I am now 29 weeks...just a few more days till the 30 week mark. We are on the home stretch my friends! I'm officially ready to have this baby. Although my body was no showcase before pregnancy, i'm ready to get it back for just myself. I don't mind the extra tenant so much because I love the dickens out of her. But i do say..not lugging around .what feels like a bag of sand. sounds real nice right now. And as much as i just love trekking to the bathroom 14 times in 15 mintues...it will be nice to be able to get some work done. The 3rd trimester has kind of pulled the rug out from under me a bit and taken me by surprise. I'm so paranoid of lifting, bending over, eating too much, not eating enough ,my sugar levels, my blood pressure OH CALGON!

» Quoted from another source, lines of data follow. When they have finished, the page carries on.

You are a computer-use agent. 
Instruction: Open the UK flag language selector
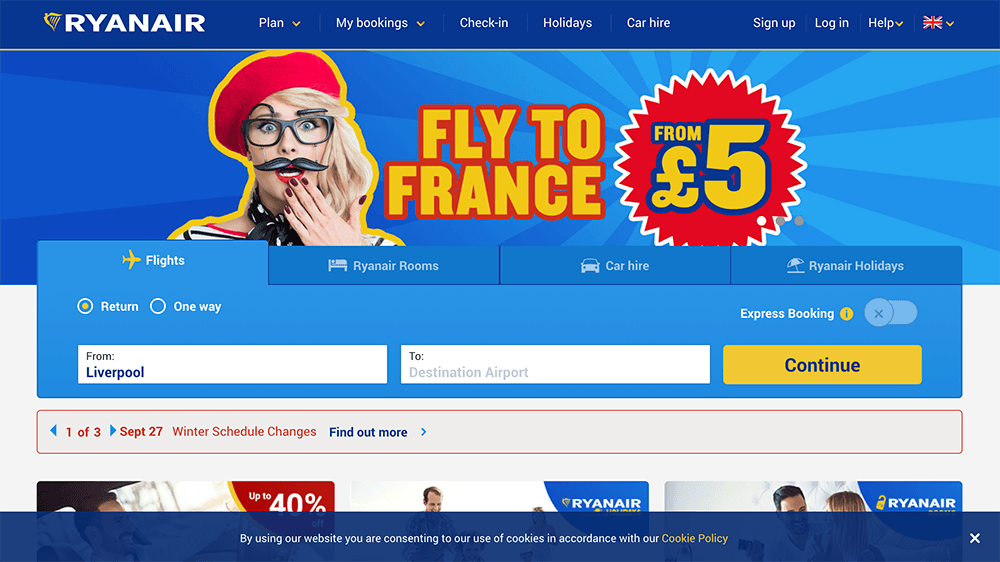pyautogui.click(x=938, y=23)
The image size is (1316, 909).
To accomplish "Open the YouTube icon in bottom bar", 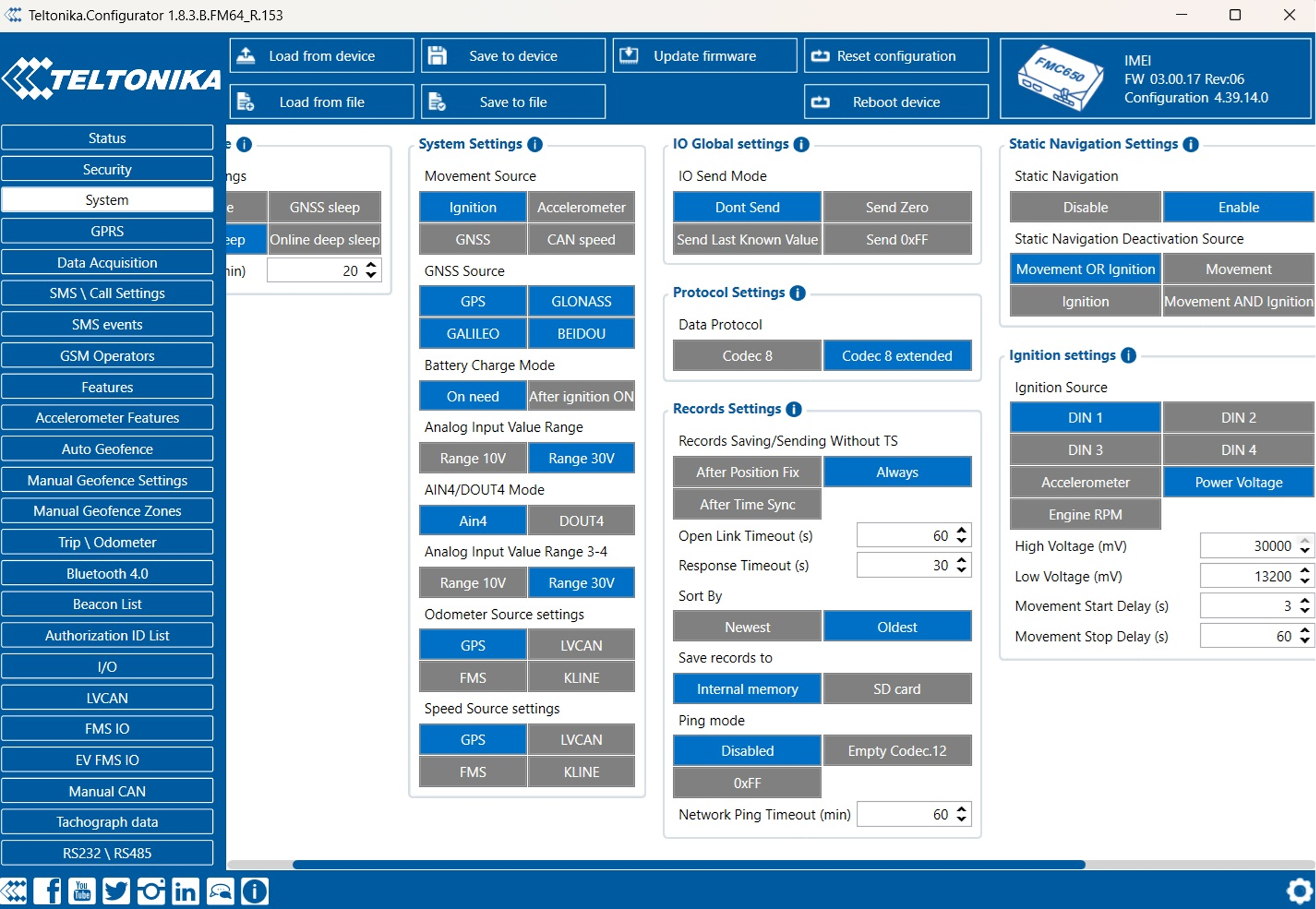I will click(82, 891).
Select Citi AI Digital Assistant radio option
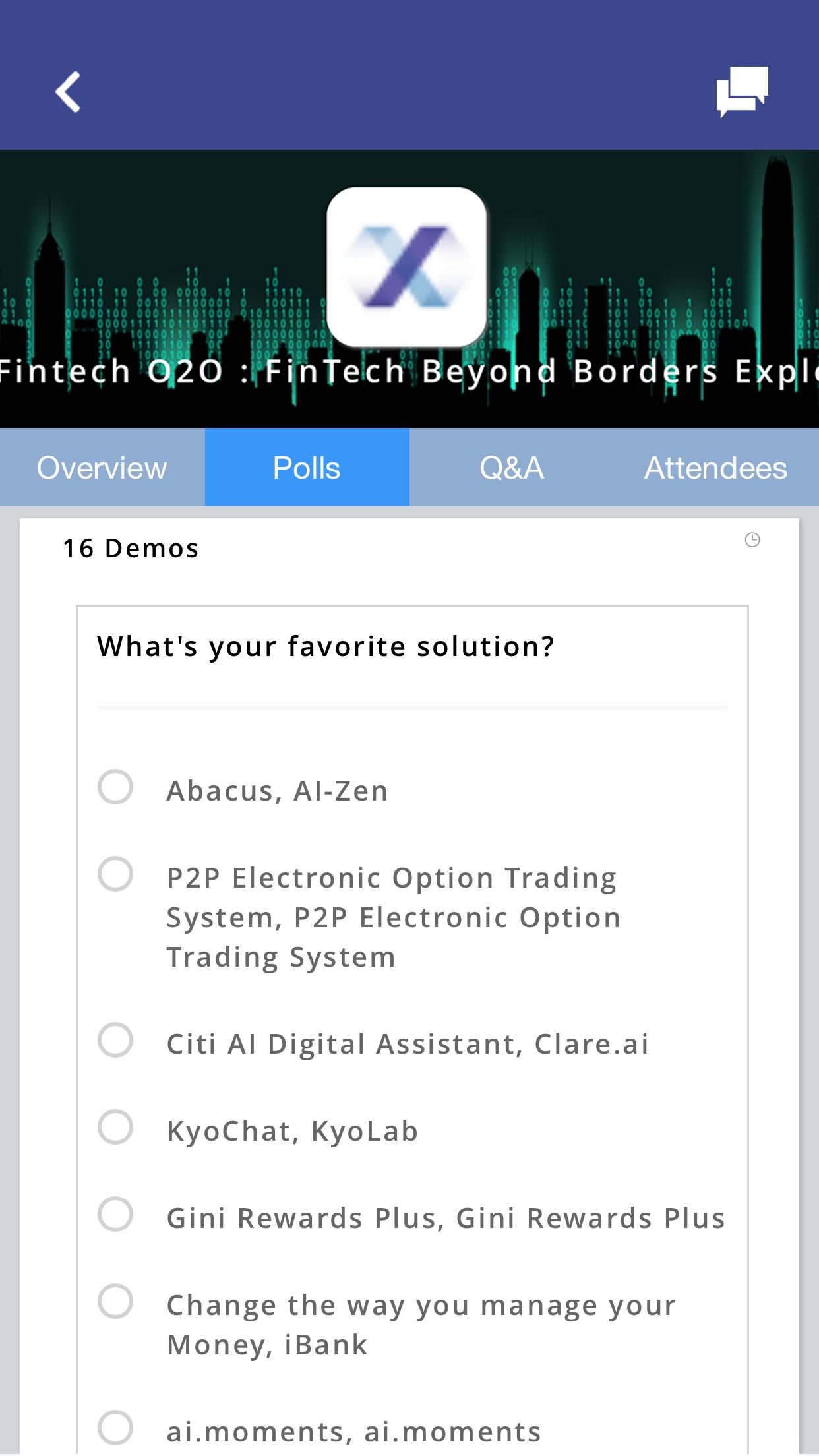819x1456 pixels. pos(115,1040)
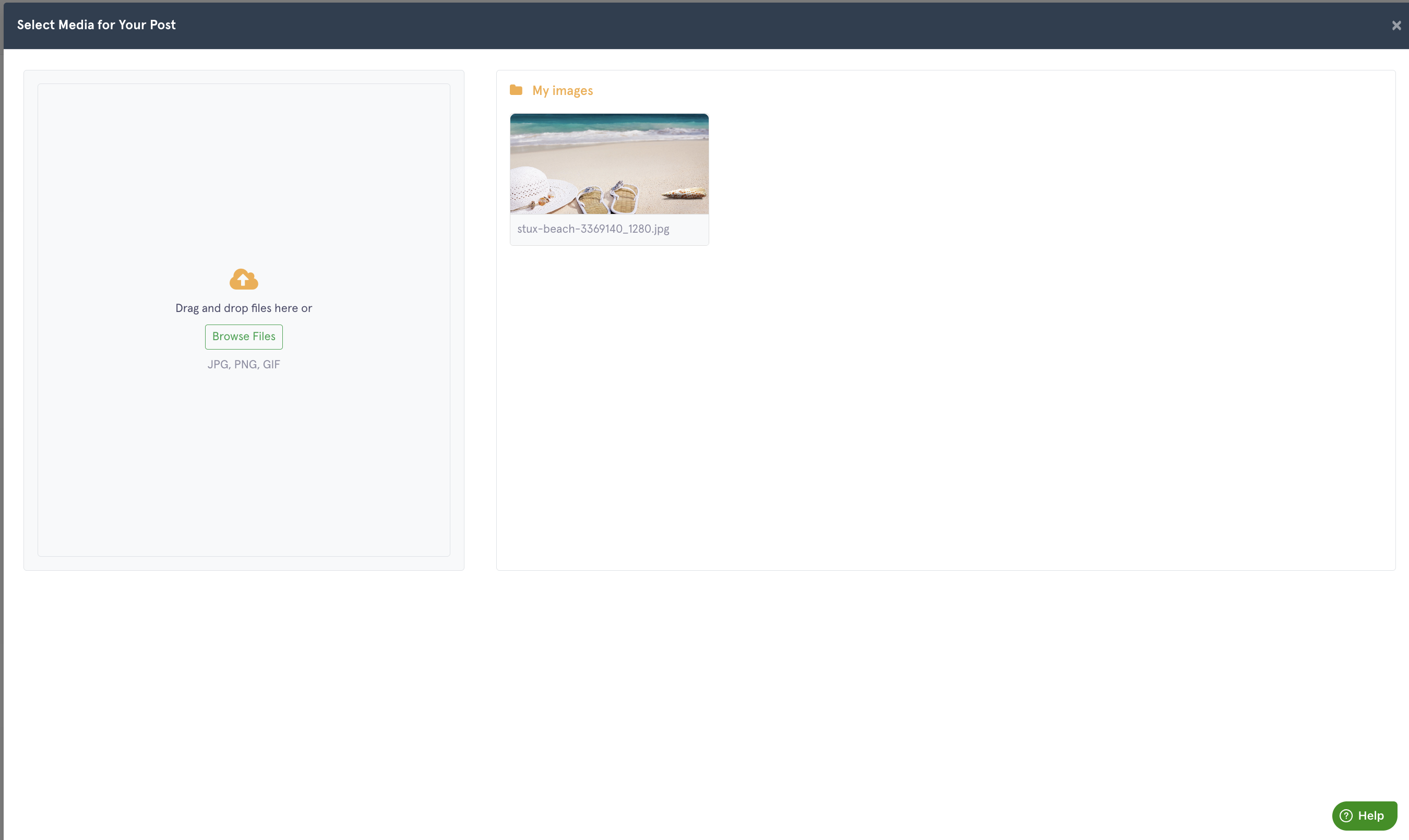Select the beach photo thumbnail

click(x=609, y=163)
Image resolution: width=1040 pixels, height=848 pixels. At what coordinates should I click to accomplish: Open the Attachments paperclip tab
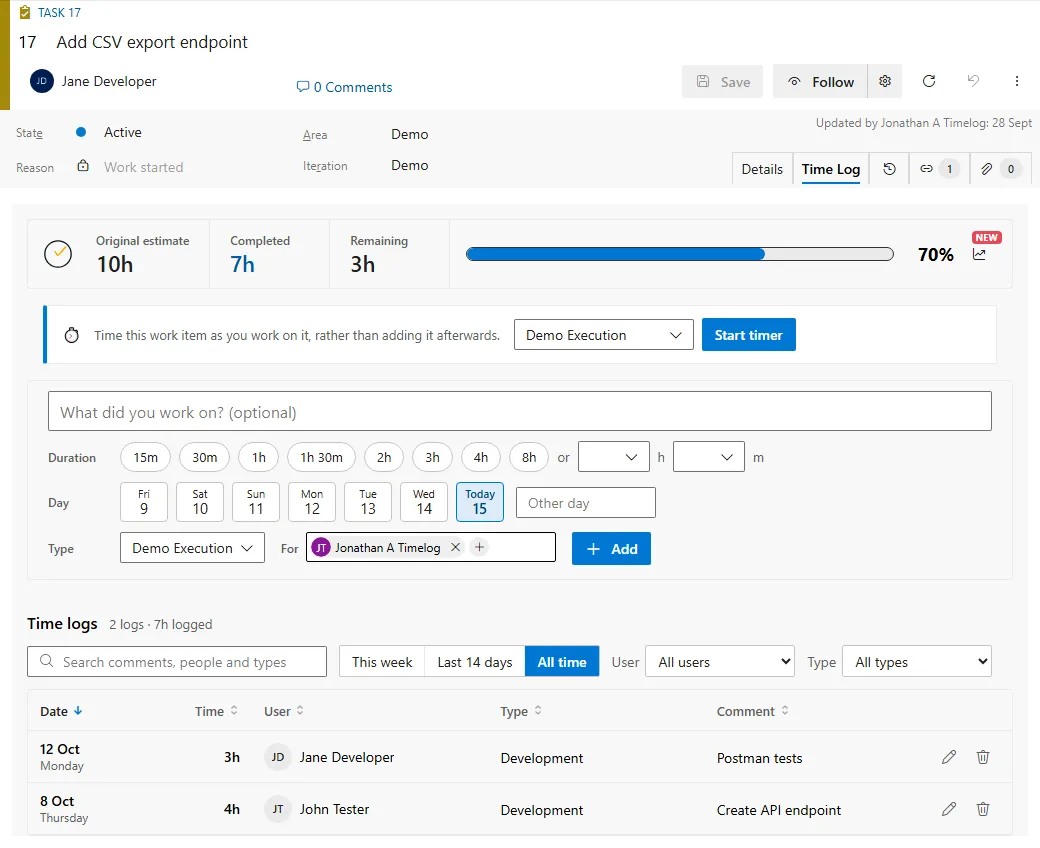pos(1000,169)
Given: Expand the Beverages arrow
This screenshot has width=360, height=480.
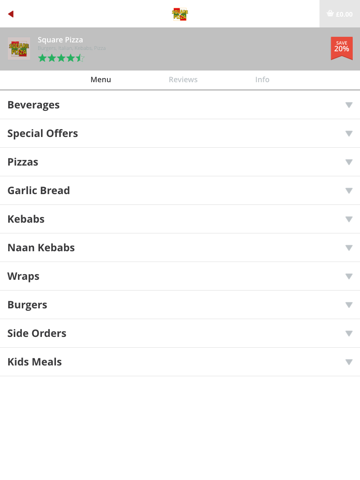Looking at the screenshot, I should [349, 105].
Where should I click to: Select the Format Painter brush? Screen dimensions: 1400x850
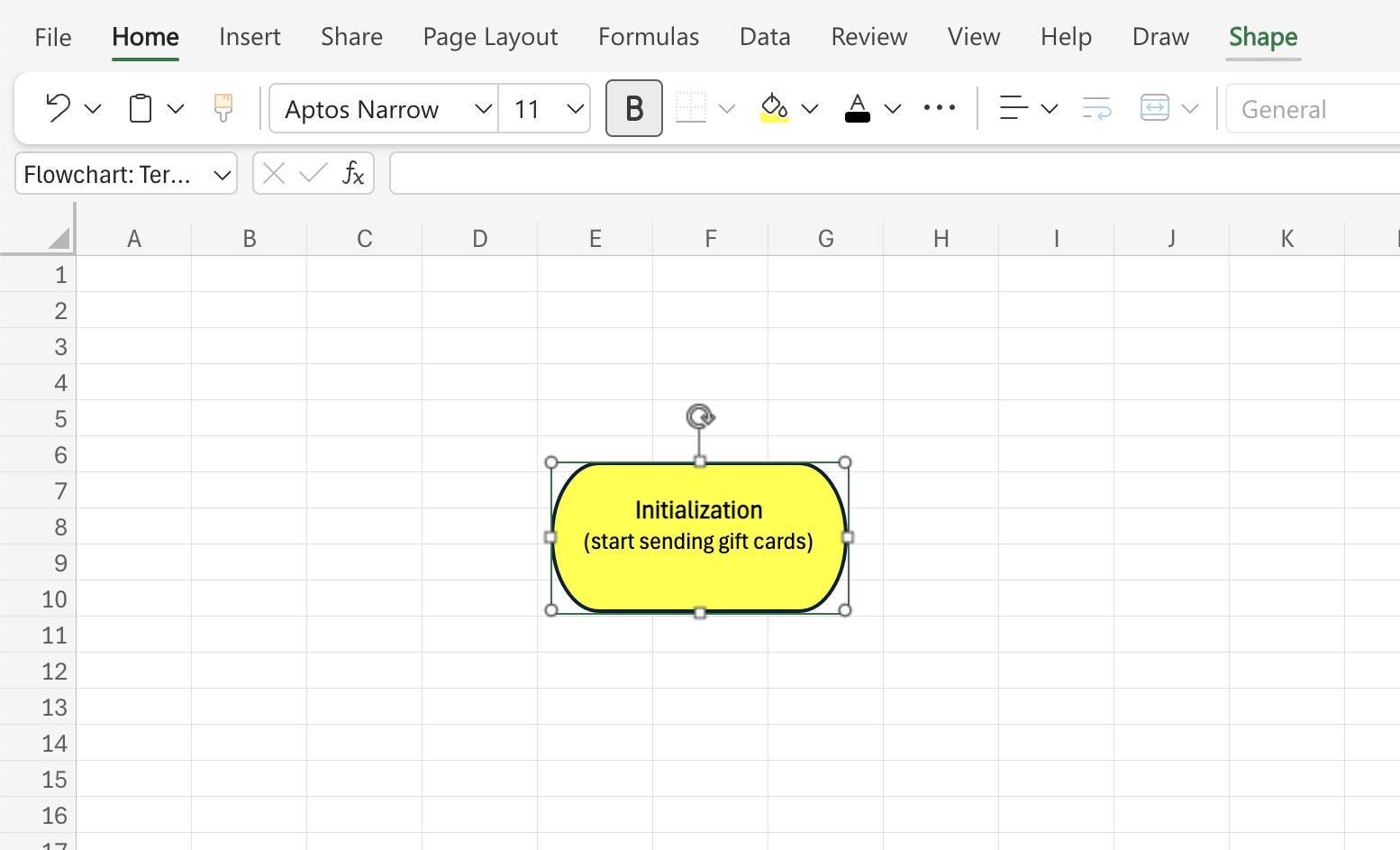coord(223,108)
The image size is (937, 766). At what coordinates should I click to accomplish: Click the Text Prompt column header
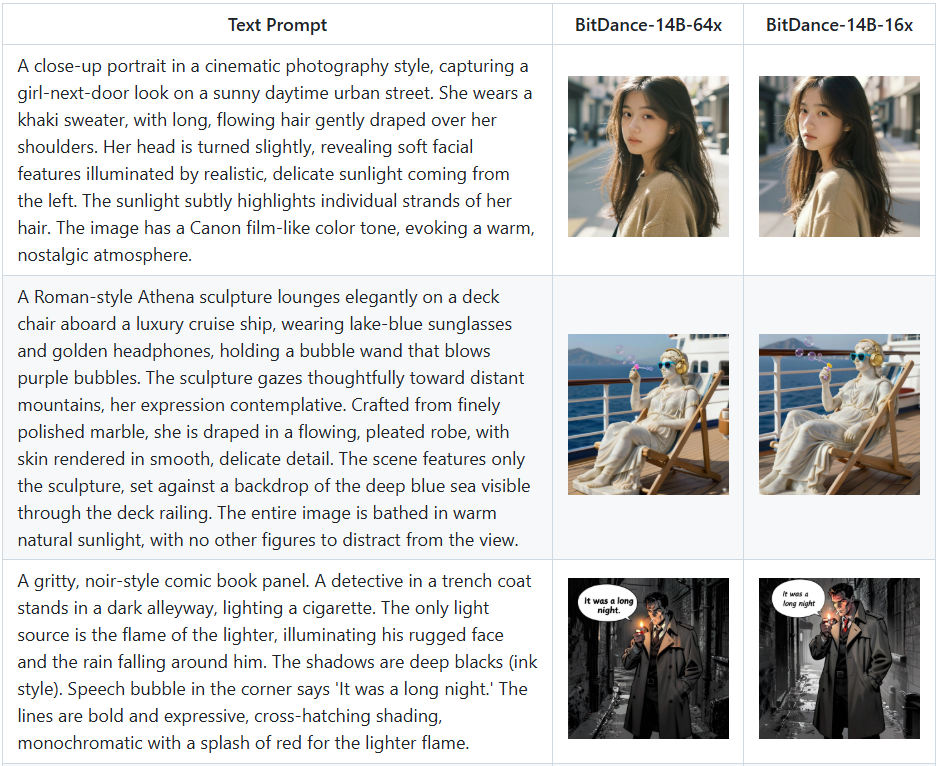click(277, 25)
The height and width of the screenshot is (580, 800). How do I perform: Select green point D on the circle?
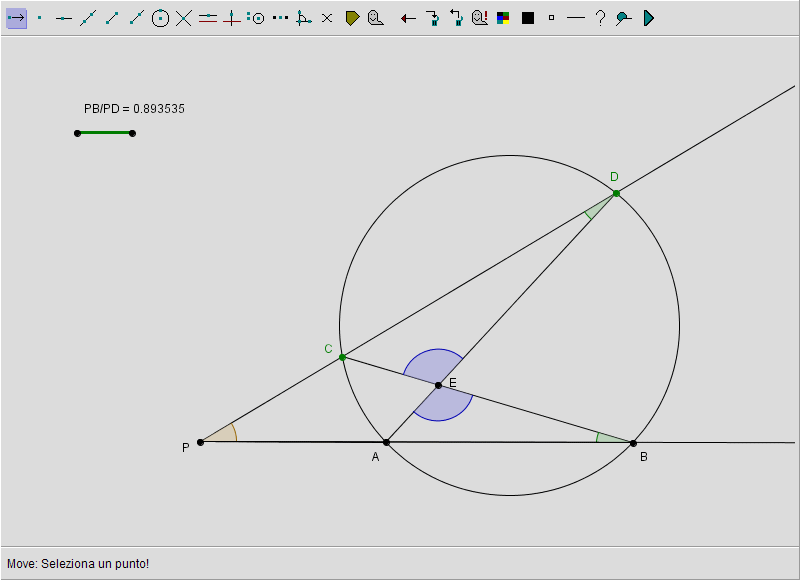point(616,193)
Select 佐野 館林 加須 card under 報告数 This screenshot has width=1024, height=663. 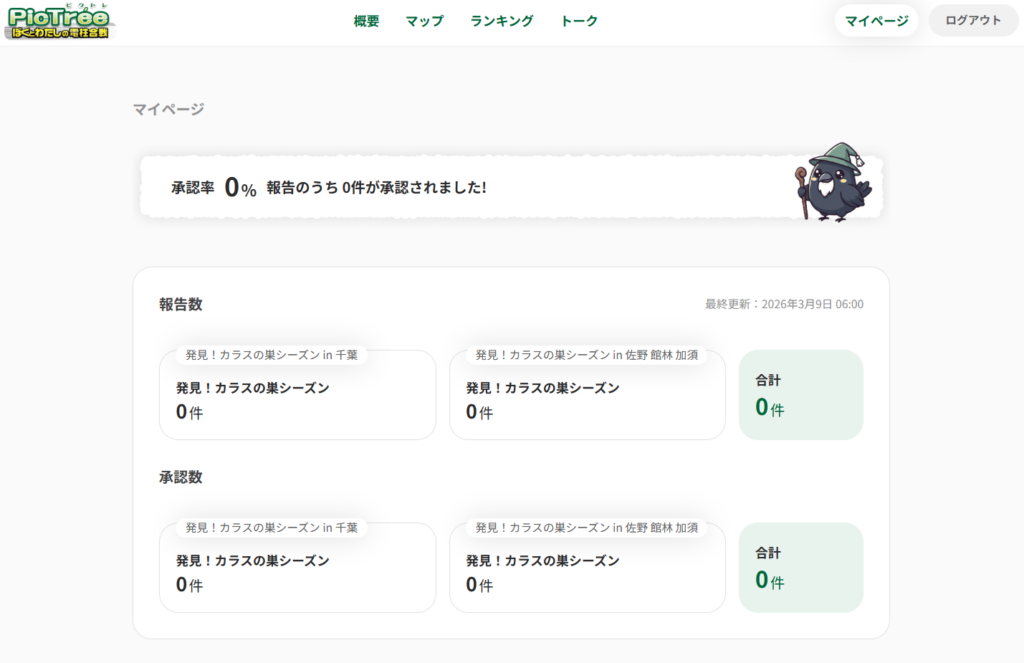pos(587,395)
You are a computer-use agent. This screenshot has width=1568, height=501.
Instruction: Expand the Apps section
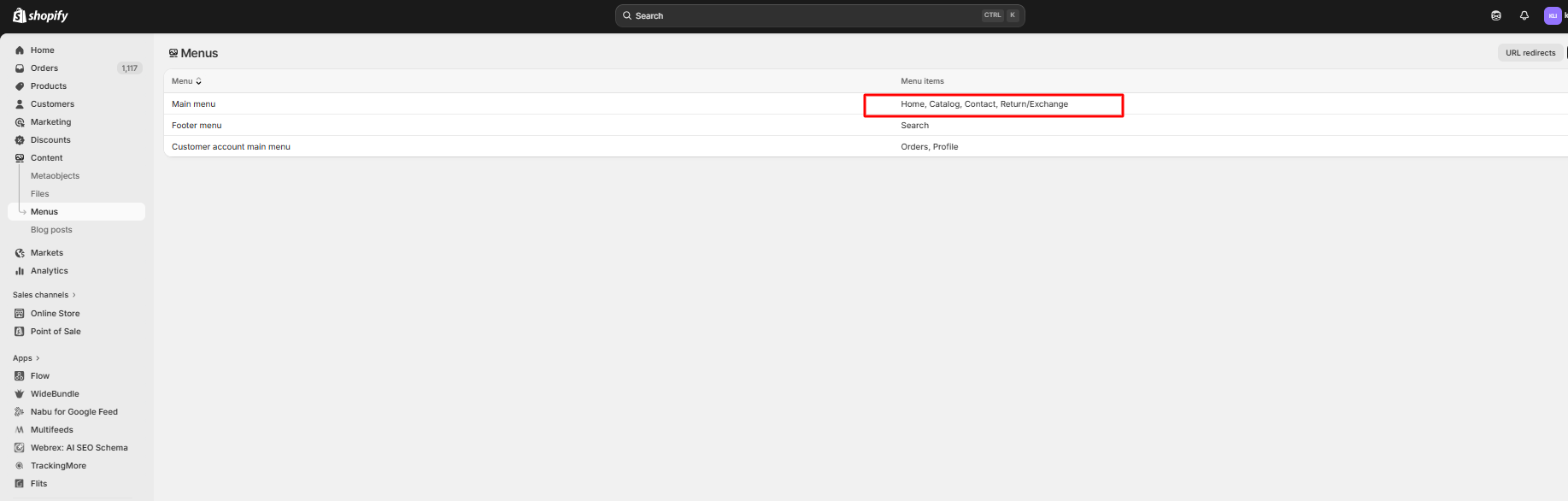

But...I got to hear her heartbeat this morning and all is well. It was real hard for the dr. to find it this morning. This made me lie like a stone and freak out behind my seemingly calm face. Apparenly Audrey had her back to us and it's a little tricky when she does that. WHY does she worry mommy!! The dr. also said there was a bit of protien in my urine which MIGHT be a symptom of oncoming preeclampsia (i know i spelled that wrong) so now i have to PEE in a BUCKET for 24 hrs. I did this in the beginning of the pregnancy, and i hate it. It is gagging me just thinking about it. Collecting your own pee pee really is gross...no way around it. AND it's a pain in the rear (or the front har har) to keep taking and putting the jug back in the fridge when i have to pee allllll the time Thank God we have a fridge in our garage so it's not near the REAL food, i think i'd have to throw it all out . So my plans for Sunday are no plans. It's staying at home and collecting my whiz...don't you wish you were me?

I can't help but get the guilty feeling that it's becuase I'm overwieght and I did this to myself. But it's too late now for guilt, I just have to deal w/ the now and today and keep on truckin!

So once again, cross thy fingers and i will let you know !!